Despite his height of 6 feet, 4 inches (1.93 m), Powles joined the Royal Air Force as an apprentice during the Second World War and trained as a photo-reconnaissance pilot, remaining in service after the cessation of hostilities. On 21 October 1945, he was confirmed in his appointments and promoted from the rank of pilot officer (probationary) to flying officer (war substantive rank), which was gazetted on 7 December. He was gazetted on 11 February 1949, as a flight lieutenant, short service (A.M.O. A899/47) with effect from 13 October 1948 (and with seniority from 21 October 1948).
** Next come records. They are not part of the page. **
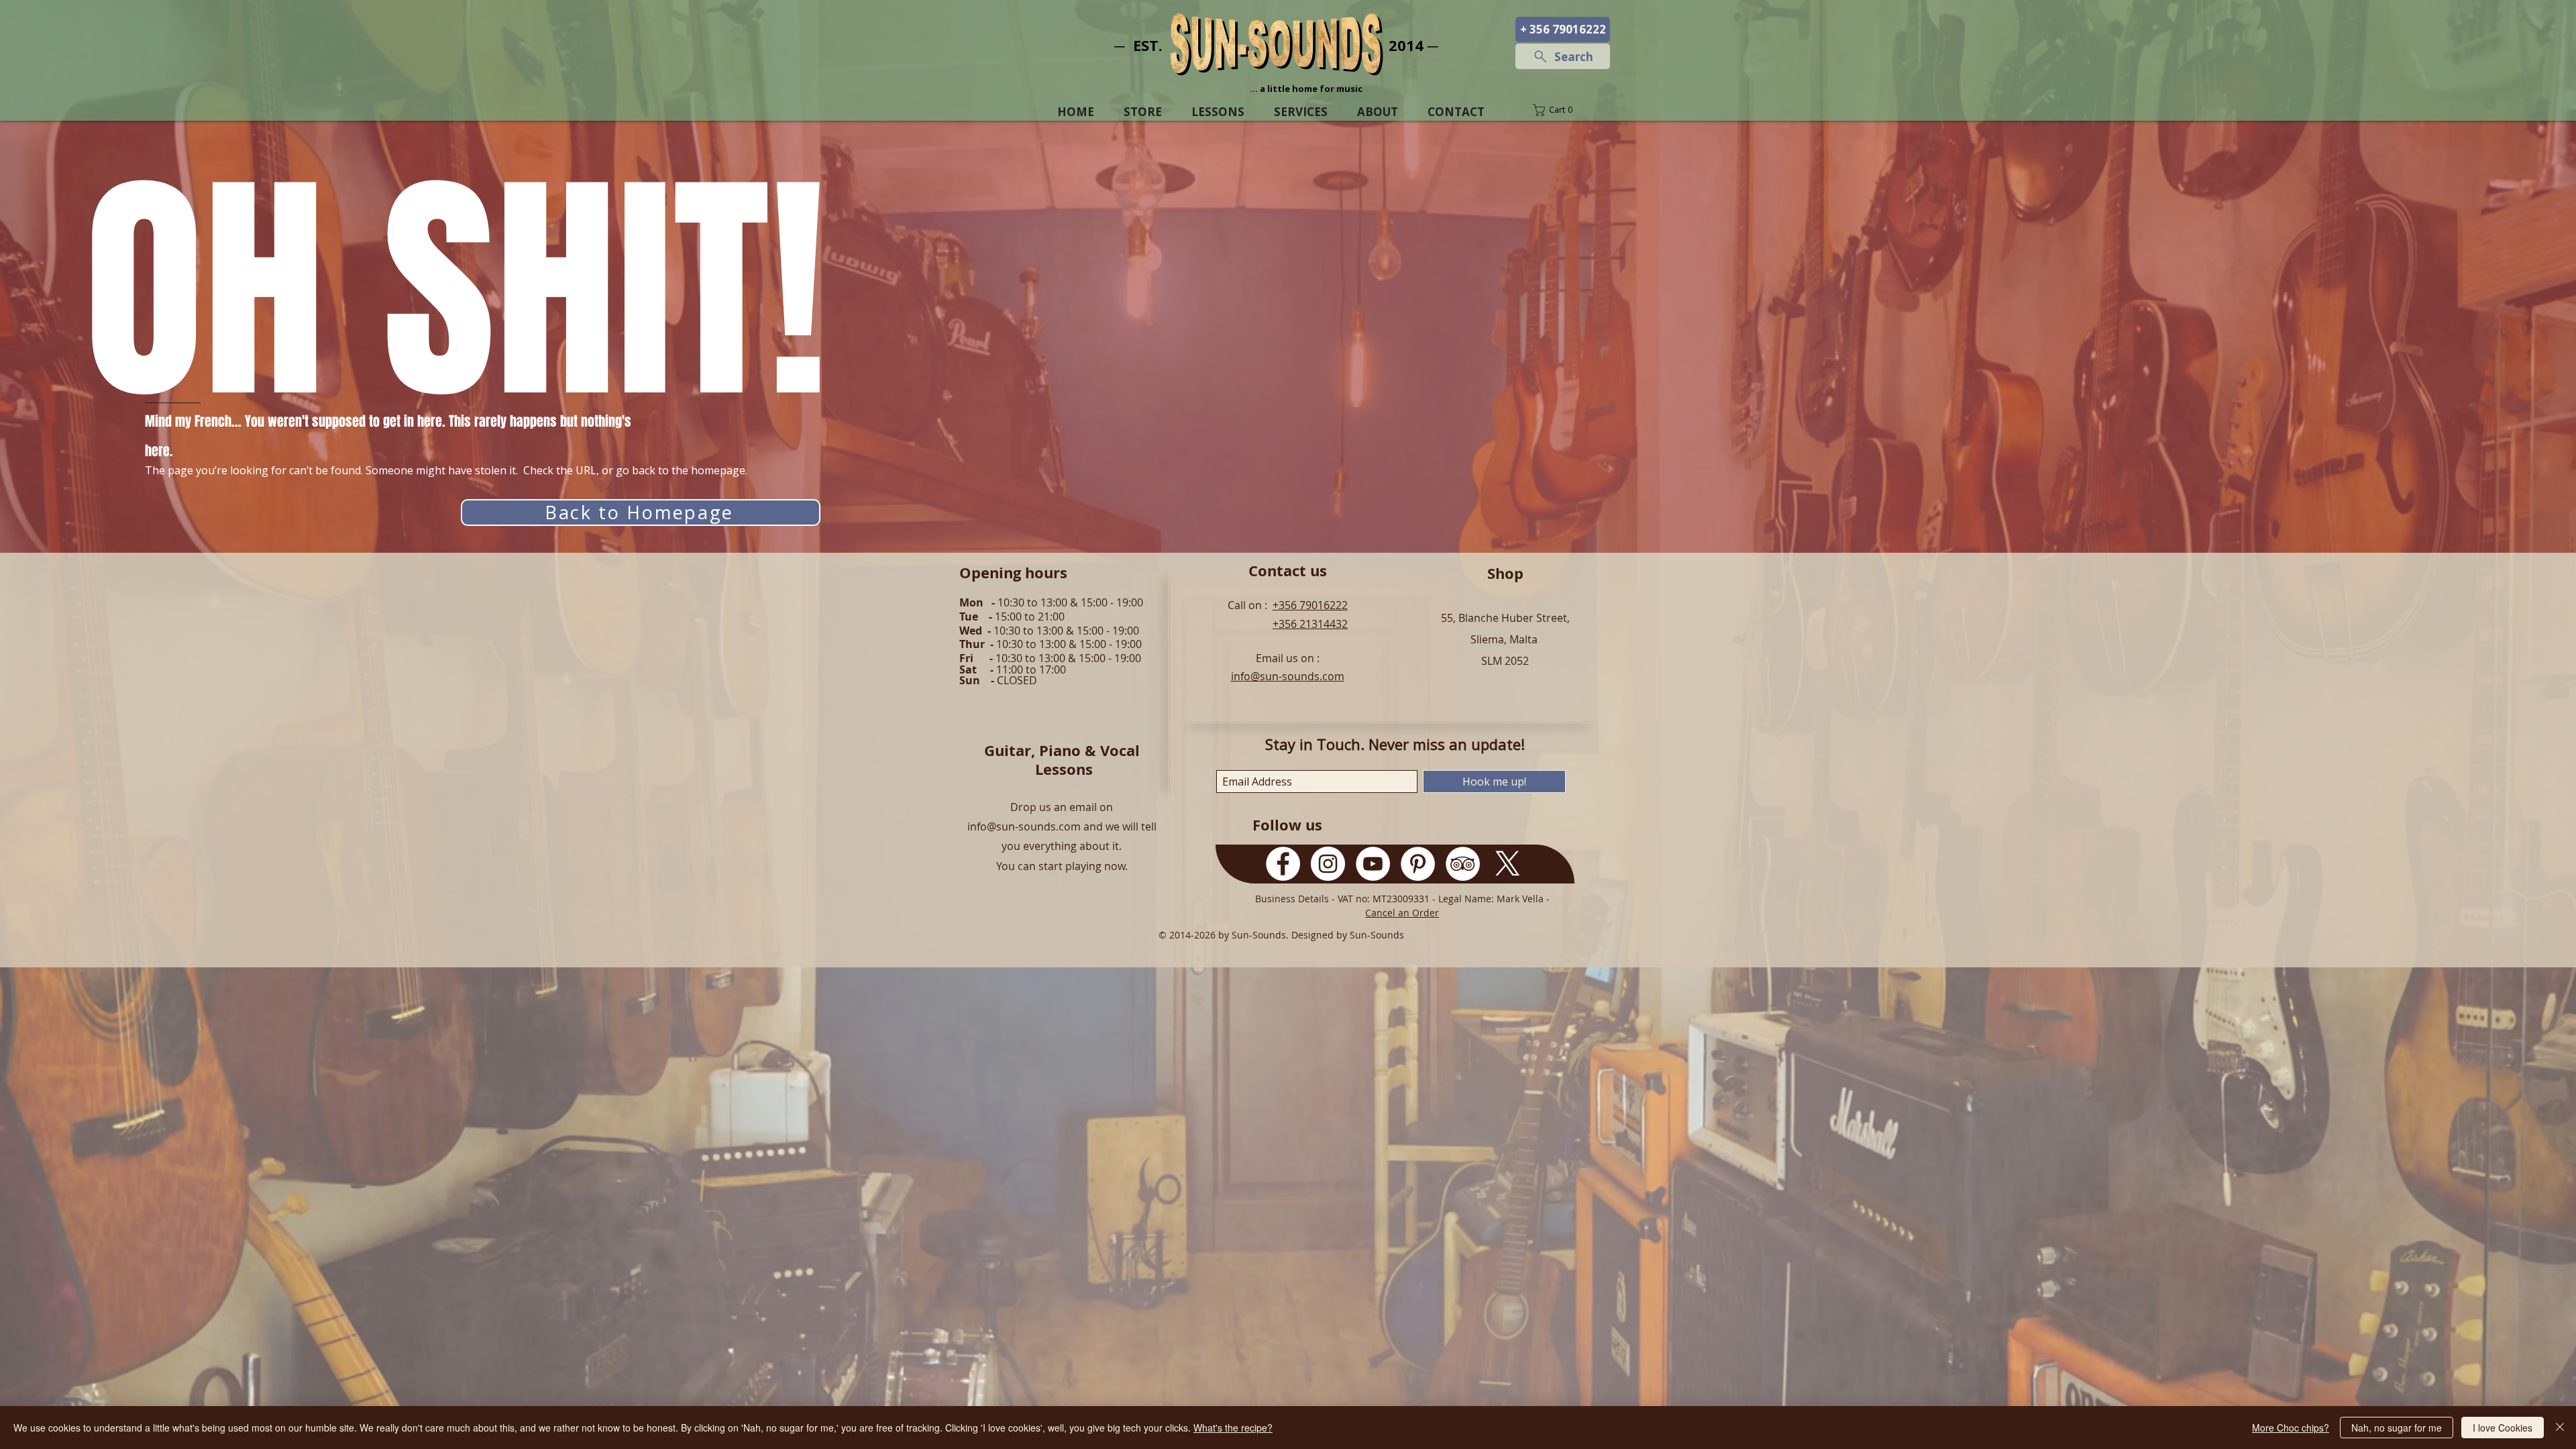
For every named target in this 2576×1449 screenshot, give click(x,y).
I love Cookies (2502, 1427)
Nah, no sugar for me (2396, 1427)
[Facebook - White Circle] (1283, 864)
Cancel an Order (1402, 912)
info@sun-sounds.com (1287, 676)
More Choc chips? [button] (2290, 1427)
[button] (1562, 110)
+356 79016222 (1310, 605)
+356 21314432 (1310, 623)
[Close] (2560, 1427)
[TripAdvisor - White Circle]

Having previously flown twin-engined aircraft, Flight Lieutenant Powles was ordered to RAF Finningley in January 1950, to complete a refresher course on the Supermarine Spitfire PR14, then to RAF Leuchars for familiarisation training on the Spitfire PR19. Following this, he was posted in August to RAF Tengah in Singapore during the Malayan emergency, carrying out photo-reconnaissance and ground attack missions in the Spitfire FR18 in Operation Firedog. He transferred to 81 (PR) Squadron at RAF Seletar in 1950, and continued to fly operationally over Malaya until he was detached as part of a two Spitfire PR.XIX flight (Spitfires PS852 and PS854) deployed to RAF Kai Tak in Hong Kong on 1 January 1951. The other pilot was Flight Sergeant Padden. The two flew photo-reconnaissance flights over Communist China beginning on 16 January, when Powles overflew nearby islands in PS852. Powles flew 63 sorties over China in 1951. Padden was replaced in turn by Flight Sergeants Mutch, Hood, and Walker. By September 1952, the flight had photographed sites along the Chinese coastline up to 400 nautical miles (740 km) to the south-west of Hong Kong, and up to 160 nautical miles (296 km) to the north-east, as well as sites up to 100 nautical miles (185 km) from the coast. During these flights, Powles set two notable records.
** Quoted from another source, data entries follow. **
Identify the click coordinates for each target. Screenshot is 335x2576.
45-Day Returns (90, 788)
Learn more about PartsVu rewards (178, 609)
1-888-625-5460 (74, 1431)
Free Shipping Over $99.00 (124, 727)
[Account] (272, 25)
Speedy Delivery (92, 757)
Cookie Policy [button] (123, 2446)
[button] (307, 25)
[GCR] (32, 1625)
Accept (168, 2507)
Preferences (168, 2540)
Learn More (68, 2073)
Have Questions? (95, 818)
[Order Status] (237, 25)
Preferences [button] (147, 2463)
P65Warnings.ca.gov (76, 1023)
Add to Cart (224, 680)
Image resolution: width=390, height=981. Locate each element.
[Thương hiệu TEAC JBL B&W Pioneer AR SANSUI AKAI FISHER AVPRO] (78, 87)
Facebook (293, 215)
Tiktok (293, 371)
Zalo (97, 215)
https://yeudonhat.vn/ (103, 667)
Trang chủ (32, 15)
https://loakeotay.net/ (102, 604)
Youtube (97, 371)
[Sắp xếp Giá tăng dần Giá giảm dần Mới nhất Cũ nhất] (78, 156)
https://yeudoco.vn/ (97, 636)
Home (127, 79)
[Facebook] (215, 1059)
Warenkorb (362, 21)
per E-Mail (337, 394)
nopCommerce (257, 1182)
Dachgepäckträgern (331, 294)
During a meteorological test flight on 5 February 1952, Powles reached 51,550 feet (15,697m) in PS852, the highest altitude ever recorded for a non-purpose built piston-engined aircraft. During the descent, the aircraft dived uncontrollably and reached a speed of 690 mph (1110 km/h, Mach 0.96) before he regained control, the highest speed ever recorded for a piston-engined aircraft.
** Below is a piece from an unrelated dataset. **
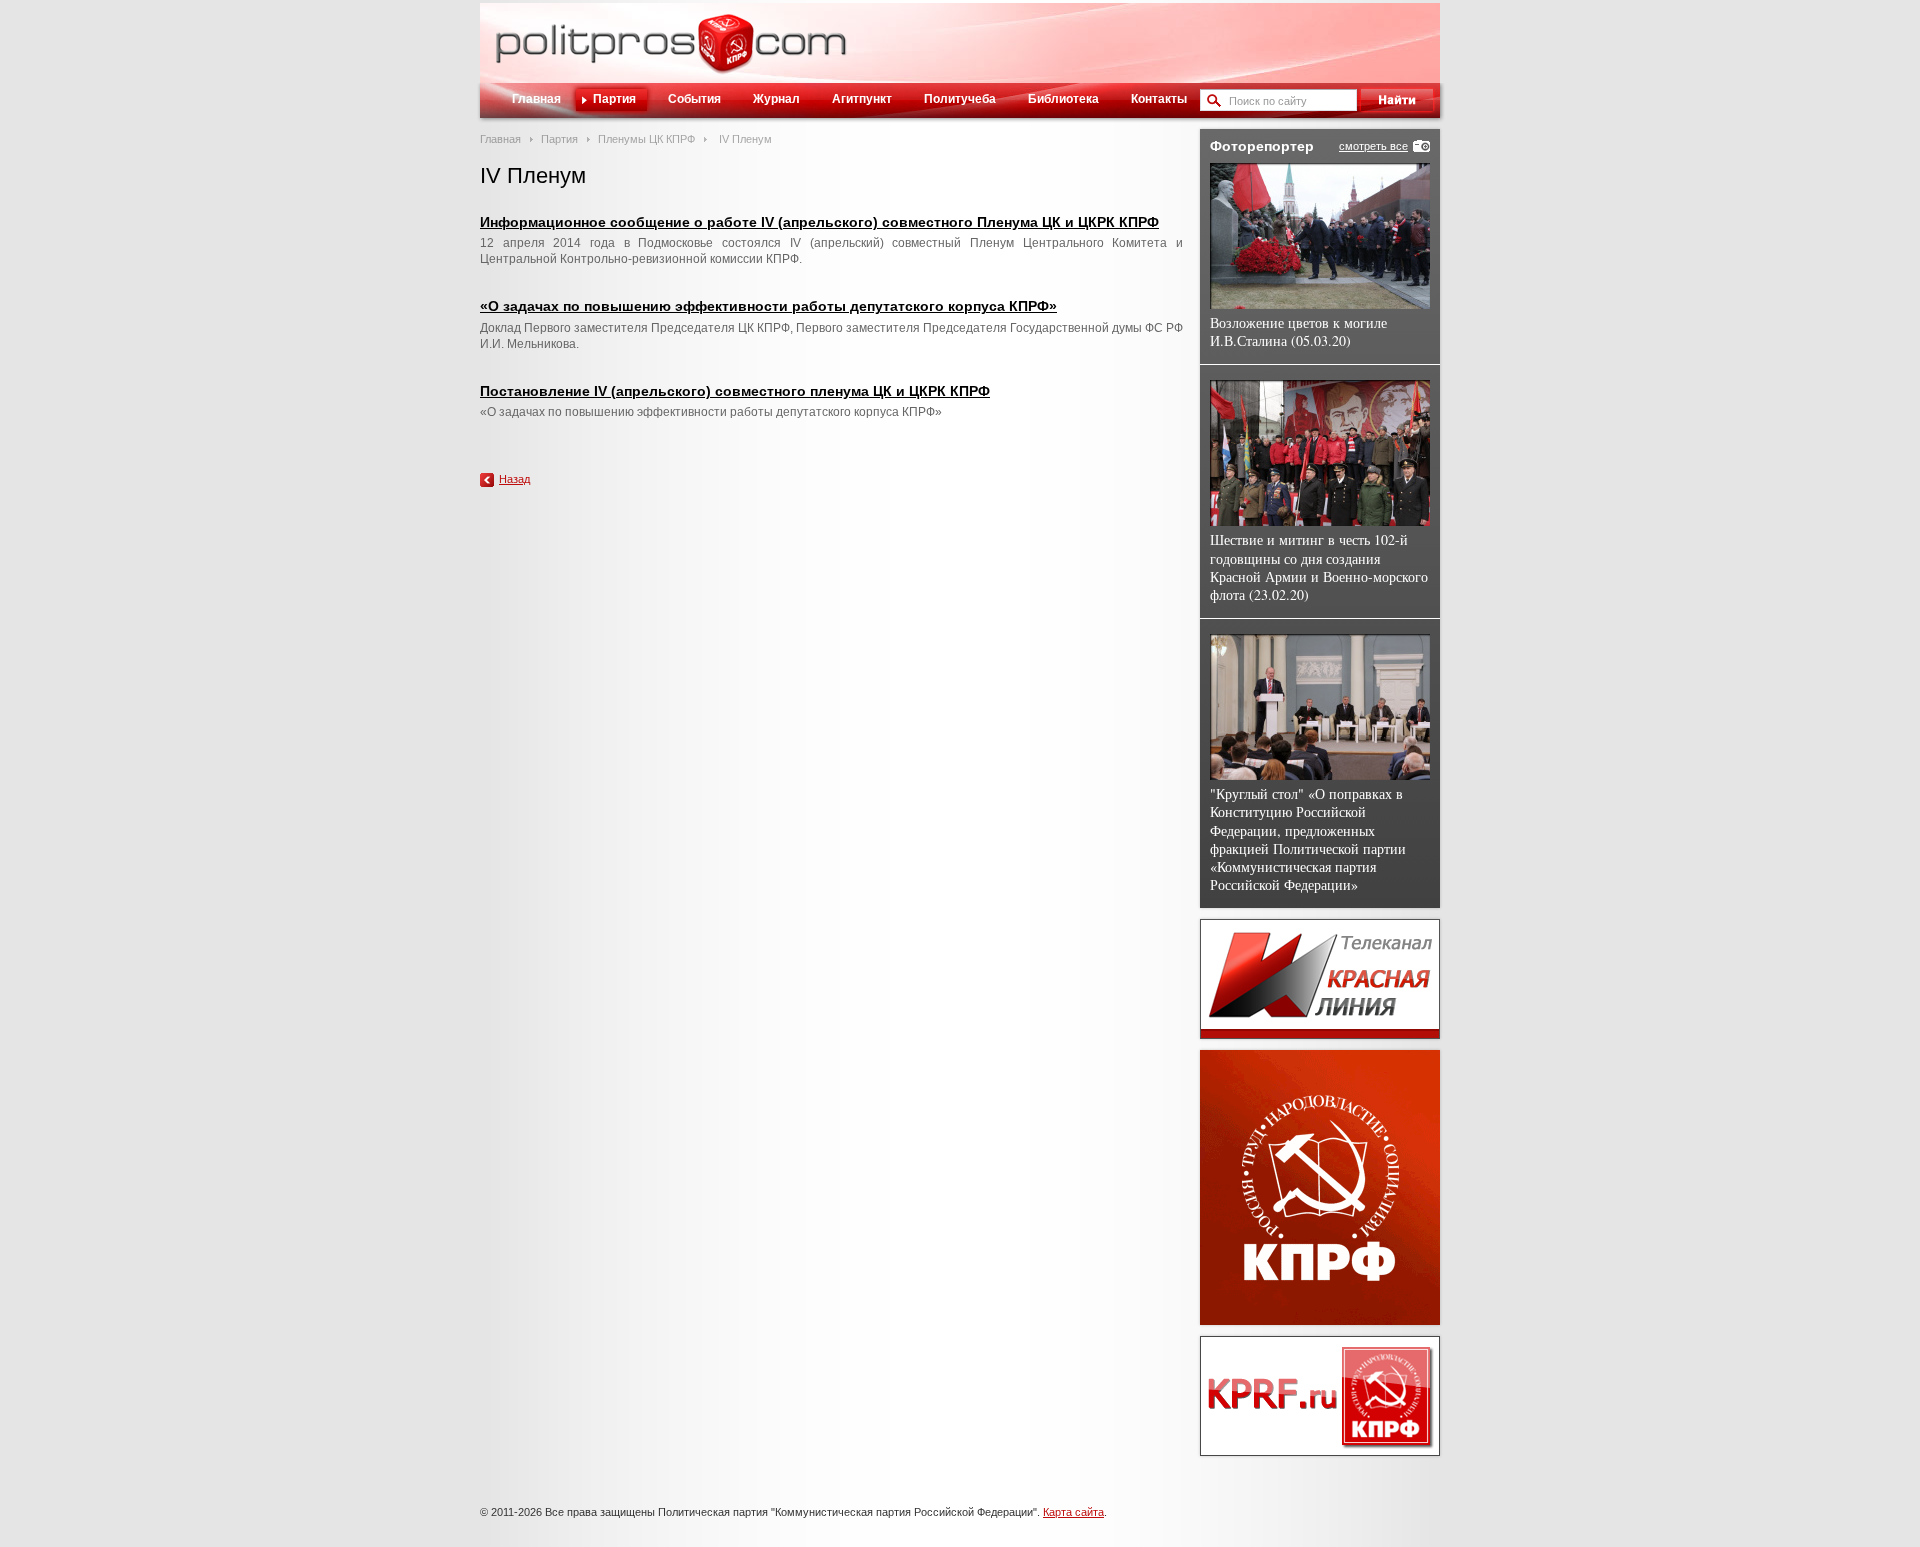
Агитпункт (862, 99)
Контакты (1159, 99)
Edward Powles was awarded the Air Force Cross in June 1952. Part of his citation read: This officer, even when flying at altitude, often over the sea, alone in a single-seater aircraft, has always shown the greatest determination to complete his mission although this entailed returning to base with his fuel almost exhausted; he has repeatedly earned high praise for his skill, courage and high standard of airmanship.

==Family==
Powles married in 1947 to Dr. Marie Antoinette Powles, and the couple lived in Arden, North Carolina. Their son, David E. Powles, is also a doctor.

==Death==
Powles died in Arden on 23 February 2008.